------ Passage

Troubles with DBCP cropped up in the US in 1977, when dozens of workers who had been exposed to the pesticide were found to be sterile. Its use was immediately restricted and virtually banned two years later by government authorities.

Many of the US workers sued for damages. One San Francisco jury in 1983 ordered Dow to pay six production workers and three of their wives almost $5 million to compensate for DBCP effects.

That same year, Mr. Budd sued Dow, Shell, and other companies in a Florida court, but the case soon got into trouble over a legal doctrine called forum non conveniens. Dating back to 17th-century Scotland, forum allows a judge to dismiss a case if it is in the interest of justice and more "convenient" for the parties to try the case elsewhere. The doctrine is used in at least 40 states and by federal judges.

Dow and Shell have denied that they sold DBCP for use abroad after federal restrictions were imposed in the late 1970s, but they also argue that Costa Ricans should seek justice in their own courts. The judges in Florida agreed, dismissing the DBCP case on forum grounds.

------------
------ Input data

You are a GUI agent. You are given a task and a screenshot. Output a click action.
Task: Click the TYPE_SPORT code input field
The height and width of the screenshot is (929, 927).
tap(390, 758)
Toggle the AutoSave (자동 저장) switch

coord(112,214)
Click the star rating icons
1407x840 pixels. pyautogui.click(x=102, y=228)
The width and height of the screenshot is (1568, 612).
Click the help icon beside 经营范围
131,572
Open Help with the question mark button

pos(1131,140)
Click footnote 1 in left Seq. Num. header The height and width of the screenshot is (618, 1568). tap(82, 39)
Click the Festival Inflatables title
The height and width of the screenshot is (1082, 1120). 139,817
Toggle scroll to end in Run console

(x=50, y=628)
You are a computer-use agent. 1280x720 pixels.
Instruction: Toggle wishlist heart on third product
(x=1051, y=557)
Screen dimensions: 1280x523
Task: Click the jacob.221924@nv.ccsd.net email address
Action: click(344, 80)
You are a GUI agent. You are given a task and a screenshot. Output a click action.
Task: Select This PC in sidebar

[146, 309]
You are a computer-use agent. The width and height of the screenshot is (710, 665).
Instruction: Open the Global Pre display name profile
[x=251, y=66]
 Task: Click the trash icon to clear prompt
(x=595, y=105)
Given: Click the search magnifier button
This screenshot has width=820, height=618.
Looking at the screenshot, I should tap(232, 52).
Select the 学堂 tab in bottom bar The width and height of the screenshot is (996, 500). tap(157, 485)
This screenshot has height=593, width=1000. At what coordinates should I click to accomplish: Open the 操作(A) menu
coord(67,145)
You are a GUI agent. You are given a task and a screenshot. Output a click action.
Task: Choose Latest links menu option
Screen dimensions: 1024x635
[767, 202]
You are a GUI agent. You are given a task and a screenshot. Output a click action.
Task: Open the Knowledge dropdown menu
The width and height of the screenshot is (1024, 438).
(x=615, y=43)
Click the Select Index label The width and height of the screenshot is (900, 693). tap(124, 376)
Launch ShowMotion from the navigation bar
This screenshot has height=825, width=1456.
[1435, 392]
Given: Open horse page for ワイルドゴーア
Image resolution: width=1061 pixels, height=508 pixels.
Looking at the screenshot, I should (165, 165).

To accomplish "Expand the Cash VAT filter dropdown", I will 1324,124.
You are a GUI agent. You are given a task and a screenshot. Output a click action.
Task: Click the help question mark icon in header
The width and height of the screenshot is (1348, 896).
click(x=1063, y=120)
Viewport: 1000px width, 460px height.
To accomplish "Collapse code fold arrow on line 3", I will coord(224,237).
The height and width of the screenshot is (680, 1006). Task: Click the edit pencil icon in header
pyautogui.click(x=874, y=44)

------------

Exercise aim
Reproduce the DBCP passage from "Many of the" to "for DBCP effects.".

Written solution
Many of the US workers sued for damages. One San Francisco jury in 1983 ordered Dow to pay six production workers and three of their wives almost $5 million to compensate for DBCP effects.